I do not recall the Center for Jewish Studies writing protest letters when two notorious Israel demonizers, Gabriel Piterberg and Sondra Hale, were chosen to co-direct the CNES, replacing Susan Slyomovics, who started CNES on its relentless anti-Israel campaign. These two co-directors of CNES are active promoters of the Boycott, Divestment and Sanctions (BDS) movement, and have signed petitions to boycott Israeli academics (including this writer) who are collaborating with Israeli universities. The CNES has consistently provided BDS speakers and activists with publicity, academic cover and legitimacy.
This silence by Jewish studies professors may well have been responsible for the wait-and-see attitude of the UCLA administration towards the continuing deterioration of campus climate, where Jewish students as well as Jewish professors are afraid to reveal their sentiments and identity.
The professors’ letter expresses grave concern over “stifling of debate” and over “the importance to provide opportunities to students to consider the world around them from a wide range of perspectives.” This concern is real and should be guarded vigilantly. However, I have seen how CNES stifles debate in its programs.

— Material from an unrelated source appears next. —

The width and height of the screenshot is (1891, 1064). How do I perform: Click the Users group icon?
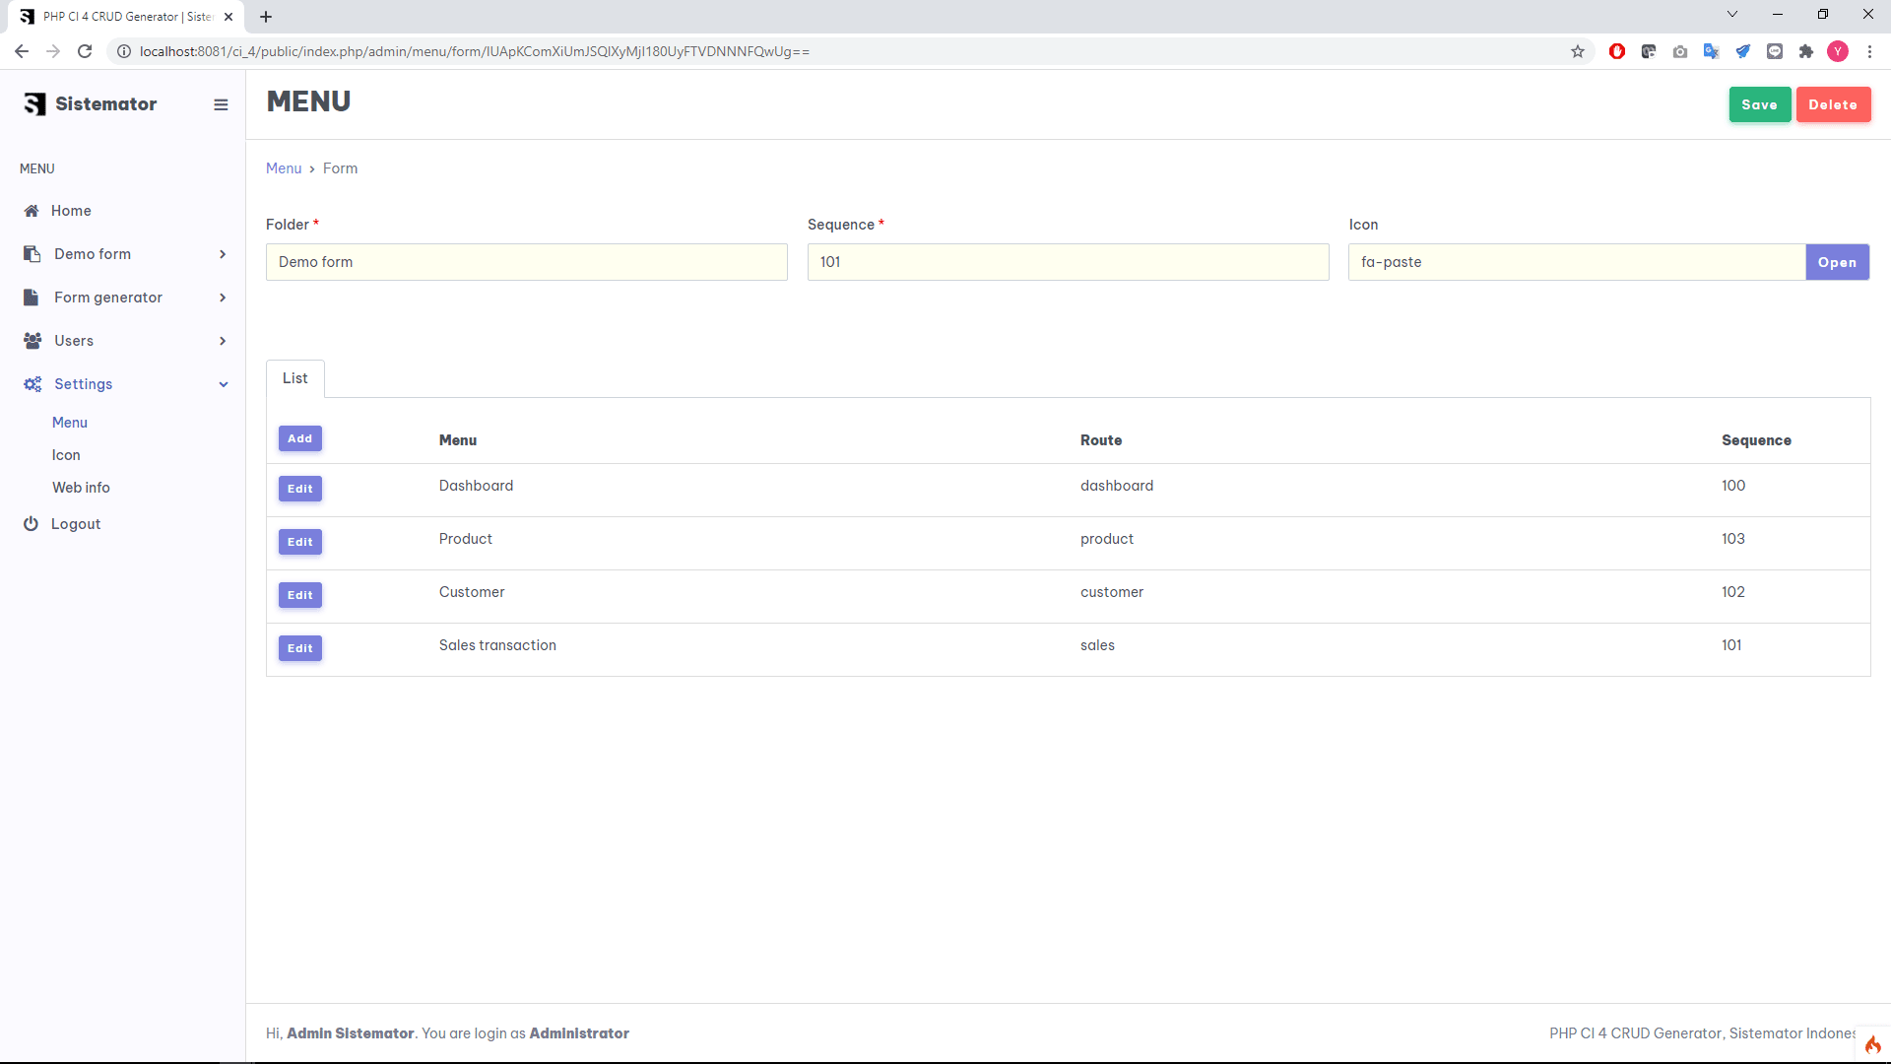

And when pointing this out I have been told that the Israel Studies Center would be a better home for “alternative views”. But let us recall, the Higher Education Act, Title VI, obligates each academic center to present diverse perspectives; it is not enough that the university as a whole offers such opportunities.
Once we agree on the importance of open debate, we should also agree that the anti-Israel, anti-coexistence character of programs like CNES should be a subject of discussion. Moreover, I believe there is now substantial evidence for characterizing the BDS movement as racist, one that uses genetic lineage and other ethnic characteristics to deny Jews that which is granted to other collectives. So the appropriateness of BDS activists to serve as directors of academic centers at UCLA and other colleges and universities should be broached. I fail to see why my esteemed colleagues consider these topics taboo, bordering, heaven forbid, on “witch hunting” or “black listing”
And once we are discussing taboos, should we not be free to discuss the appropriateness of letting the History Department at UCLA entrust the teaching of modern Middle East history to two Zionophobic professors? Imagine the academic outcry were the Law School to entrust the teaching of Islamic law to two Islamophobic professors. This finally brings us to discussing the greatest taboo of all, whether Islam, by virtue of being a religious narrative, deserves a greater protection on campus than Zionism — a historical narrative that most Jews cherish as a centerpiece of their identity as a people. Whence did religion acquire a monopoly on human sensitivity?
There remains still a practical question that the professors’ letter has not addressed: If the BDS movement is indeed racist, what do we call its leaders and how should we guide students who are confronted with them on campus?

Judea Pearl is a Chancellor Professor of Computer Science at UCLA and president of the Daniel Pearl Foundation.  An earlier version of this piece was submitted to Forward Magazine.